[Set task A]: In the palette review, how many pans does the palette have?
[Set task B]: Reproduce the palette review verbatim from "Shall we get" to "matte blacks already.".

[Extract to read]:

Let’s start with the packaging.  I love this palette – it’s the same size as the Pastel Goth, so it’s a nice slimline palette with 8 pans.  This will store easily for most people (a detail that KVD often completely ignores with their palettes – I’m looking at you Serpentina and Saint & Sinner palettes!) and the packaging has a great closeup shot of Divine’s striking blue eyes and signature makeup look.  I would have loved to have seen the extreme makeup from Pink Flamingos, but this fits better on this size palette.  That liner on his eyes is bananas, and it’s a bit of a missed opportunity that they didn’t include at least one eyeliner product in this launch.

Shall we get the negative out of the way right away?  Some of these shades are basic as fuck and have no business in this collection.  Hard Magic – who the fuck needs yet ANOTHER matte black in their collection?  Abso-fucking-lutely no one, that’s who.  Don’t get me wrong, this is a good matte black, and it blends out really nicely, but it’s just so overdone and everyone has a million matte blacks already.

[Recorded data]:

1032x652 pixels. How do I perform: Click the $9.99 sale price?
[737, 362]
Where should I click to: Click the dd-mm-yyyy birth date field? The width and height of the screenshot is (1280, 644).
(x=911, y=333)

[Complete output A]: 8 pans

[Complete output B]:
Shall we get the negative out of the way right away?  Some of these shades are basic as fuck and have no business in this collection.  Hard Magic – who the fuck needs yet ANOTHER matte black in their collection?  Abso-fucking-lutely no one, that’s who.  Don’t get me wrong, this is a good matte black, and it blends out really nicely, but it’s just so overdone and everyone has a million matte blacks already.